A 2016 study conducted by Johns Hopkins found that medical errors are the third leading cause of death in the U.S....
This is a concerning statistic that physicians work tirelessly to change and hospitals continue to adjust their processes and procedures to reduce medical errors. Some hospitals implement new software that provides early warnings for potential risks when prescribing medication and offers clinical decision support. Fortunately, AI addresses some of the challenges physicians and hospitals face as they work to reduce medical errors.
The first step physicians perform before treating a patient is to review their medical chart. This includes the patient's medical history, lab results, medical images and other relevant information. Patients with complex conditions are likely to have more data than those with common illnesses. This means physicians need more time to review the data before treating these patients.
Physicians often rely on their EHR to flag common issues such as drug interactions and allergies. These are expected features in all EHRs in the market today. As patient data continues to grow, some EHRs cannot meet the demand for proactive patient data analysis without the help of third-party AI tools that perform advanced data analysis and mining.
AI can process large data sets in record time and faster than a human can regardless of format, such as text, handwritten notes and images. The AI tool organizes and analyzes data, compares it to other clinical data to detect abnormalities or similarities, and then provides feedback for the physician. This can help reduce medical errors by highlighting areas of concerns that might be easy to miss.
Using AI to evaluate patient data complements many functions that are currently offered in EHRs. However, tech giants have recently pushed cloud-based AI services to help physicians treat their patients. For example, Amazon recently announced a service called Amazon Comprehend Medical that supports physicians as they interact with their patient's data. The tool ingests health data for one or multiple patients, then uses its AI capabilities to sort, classify and analyze the data to generate a meaningful summary. This use of AI highlights the value the technology has as a way to reduce medical errors.
There are certainly plenty of other players in the AI space that target healthcare with their services and see the opportunity that exists to improve healthcare outcomes. IBM, Microsoft, Google and others continue to invest in AI capabilities, especially for healthcare.

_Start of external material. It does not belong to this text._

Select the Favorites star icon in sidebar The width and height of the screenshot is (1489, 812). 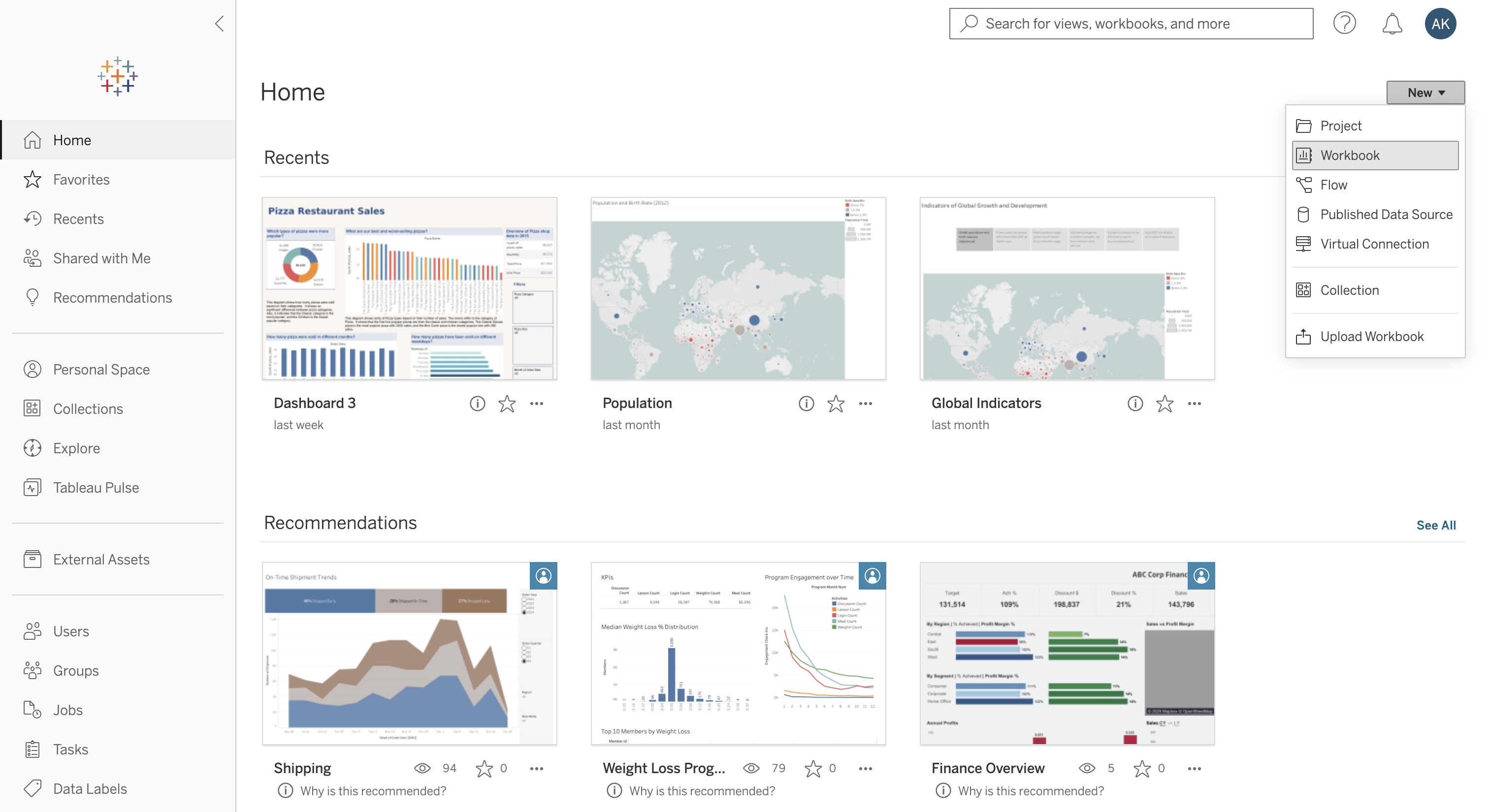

The success of AI in supporting physicians and reducing medical errors is dependent on its ability to access clinical data in order to properly deliver its recommendations. As more services become available, healthcare organizations must ensure that their EHR vendors are committed to supporting their AI-based initiative by ensuring the data is readily available to the AI system. However, some caution that AI is not a perfect system and cannot be trusted yet for a full patient diagnosis.